--- Requirement ---
Print the data verbatim. Leave every image out.

++++ Dataset records

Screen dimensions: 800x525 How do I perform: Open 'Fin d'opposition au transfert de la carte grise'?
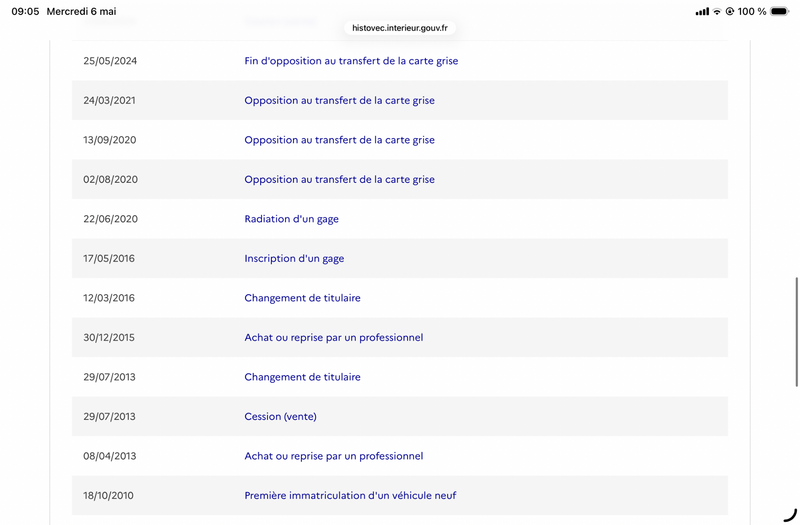click(351, 61)
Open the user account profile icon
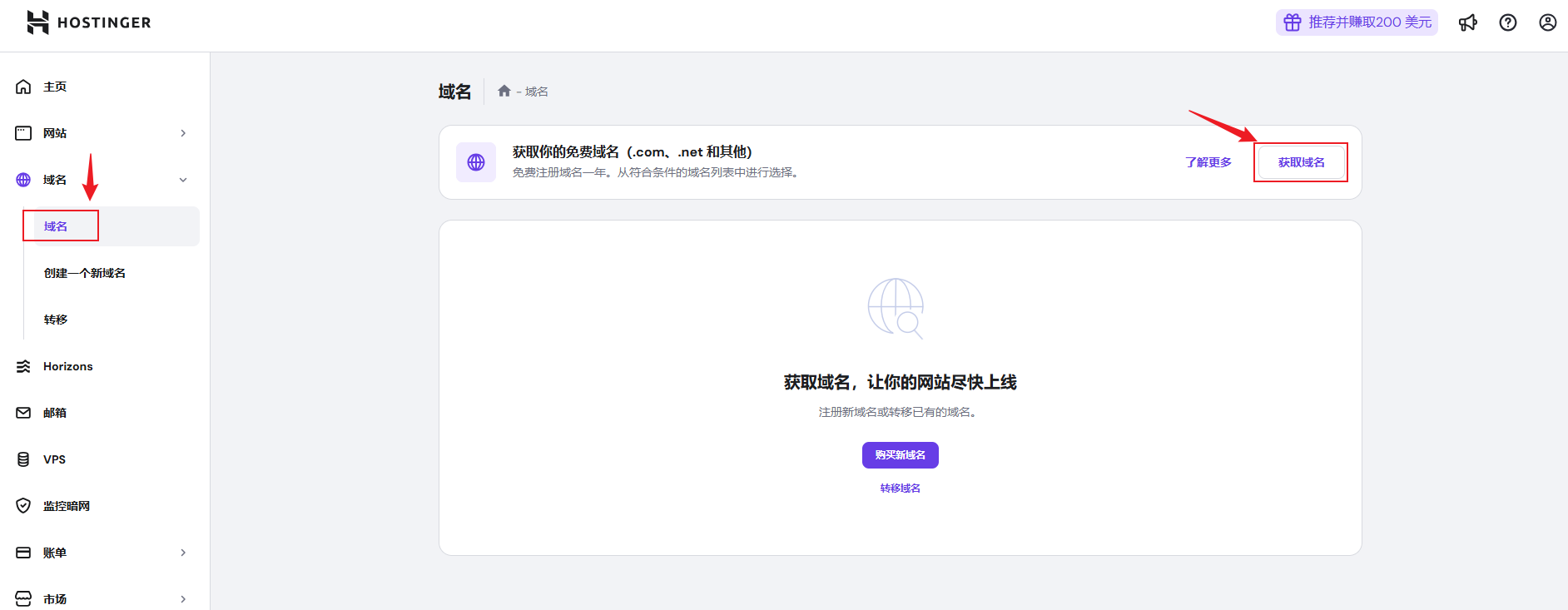 (x=1547, y=22)
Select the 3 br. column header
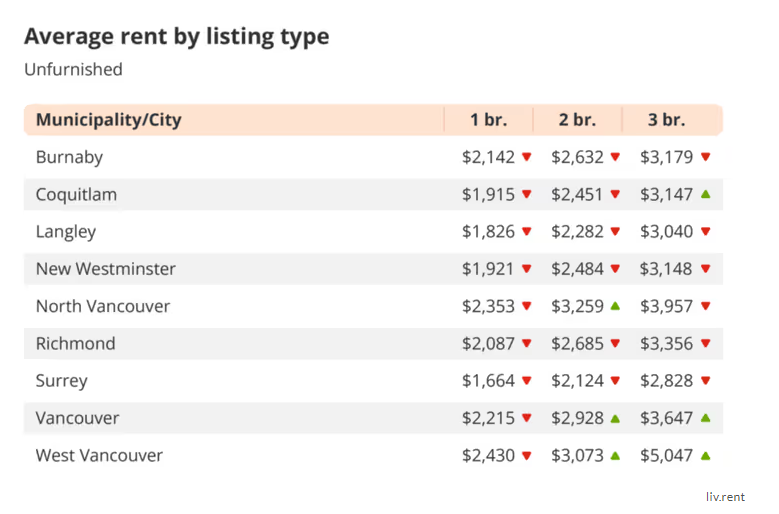779x514 pixels. pos(666,120)
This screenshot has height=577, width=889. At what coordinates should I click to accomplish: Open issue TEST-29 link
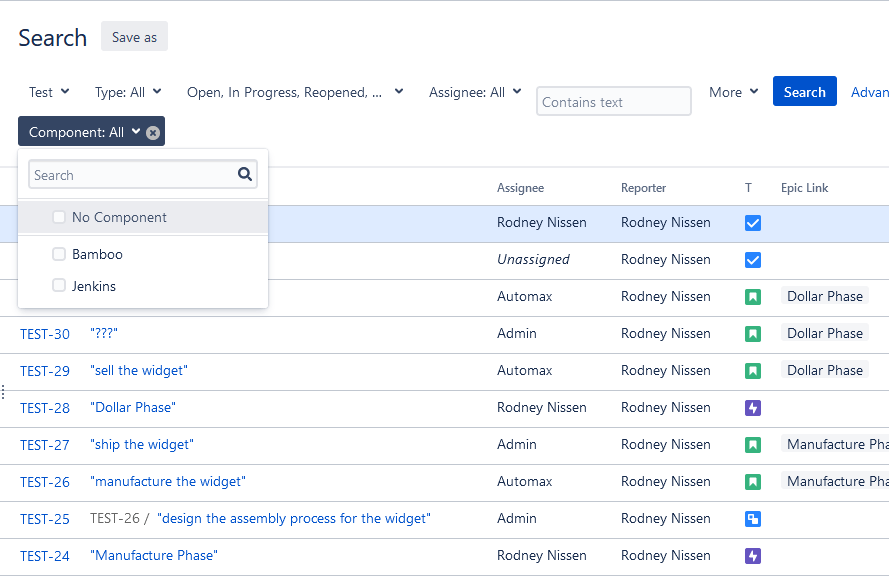coord(45,371)
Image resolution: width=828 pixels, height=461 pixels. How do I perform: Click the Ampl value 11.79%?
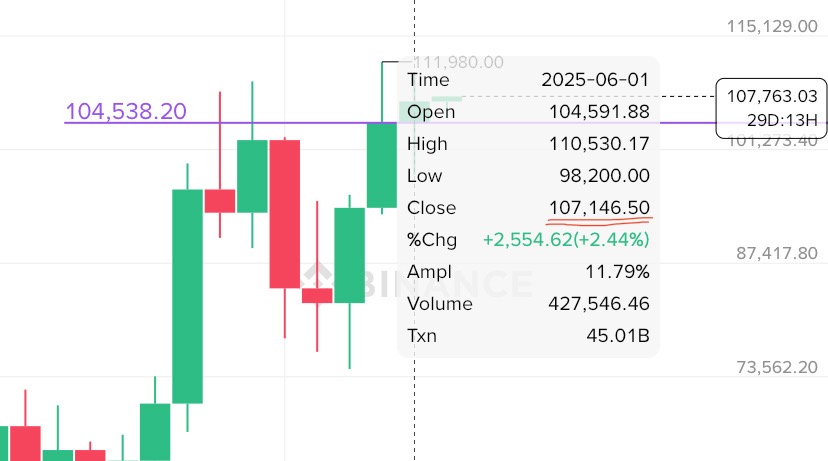pos(617,271)
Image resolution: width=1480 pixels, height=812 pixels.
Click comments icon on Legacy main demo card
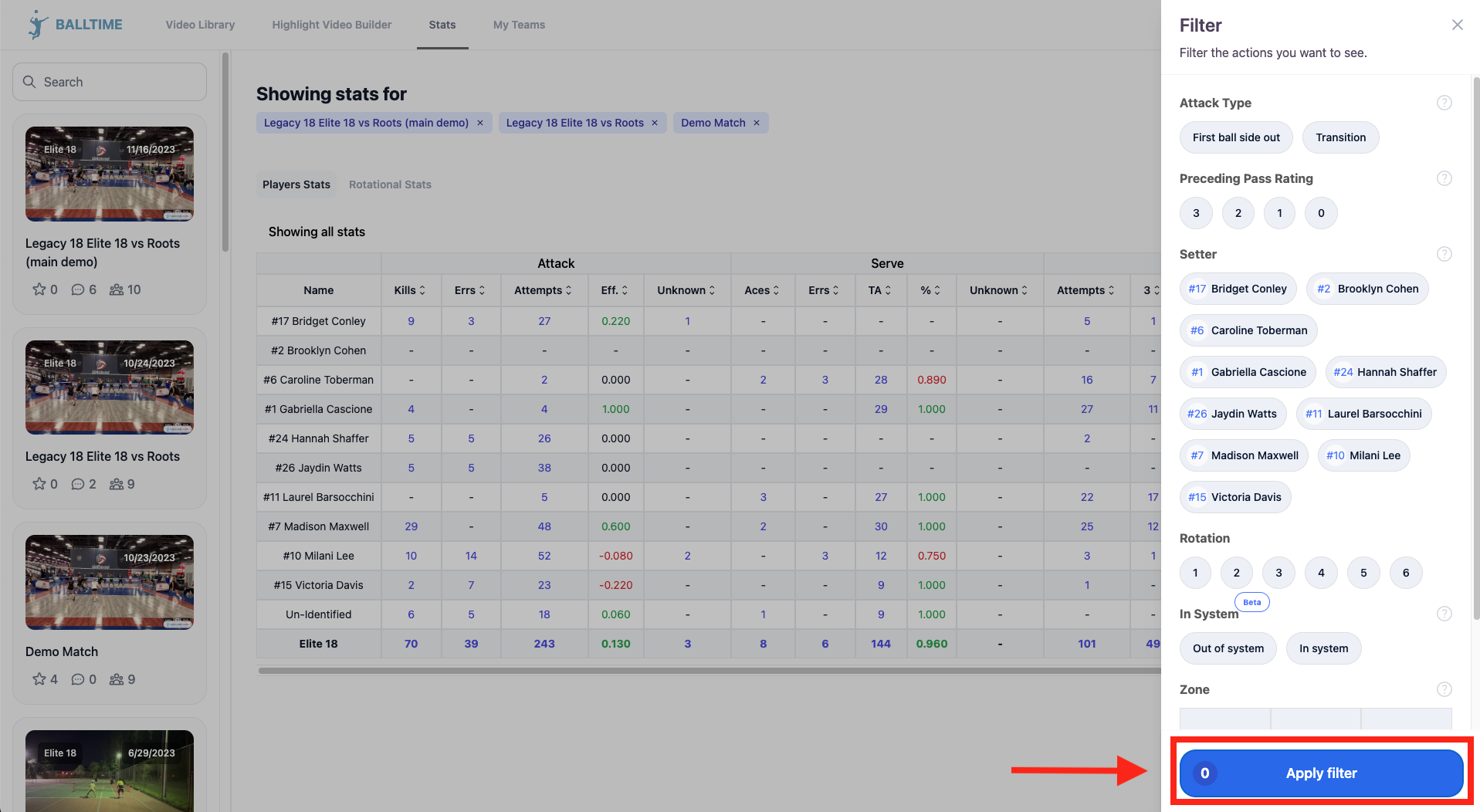pyautogui.click(x=78, y=289)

++++++++

--- Response area ---
Screen dimensions: 800x525 How do I perform: Open 'Fin d'opposition au transfert de la carte grise'?
click(351, 61)
Open the user account profile icon
 (x=1547, y=22)
Select the 3 br. column header
779x514 pixels. pos(666,120)
This screenshot has height=577, width=889. At what coordinates should I click to accomplish: Open issue TEST-29 link
coord(45,371)
Image resolution: width=828 pixels, height=461 pixels. How do I perform: Click the Ampl value 11.79%?
pos(617,271)
Image resolution: width=1480 pixels, height=812 pixels.
Click comments icon on Legacy main demo card
pyautogui.click(x=78, y=289)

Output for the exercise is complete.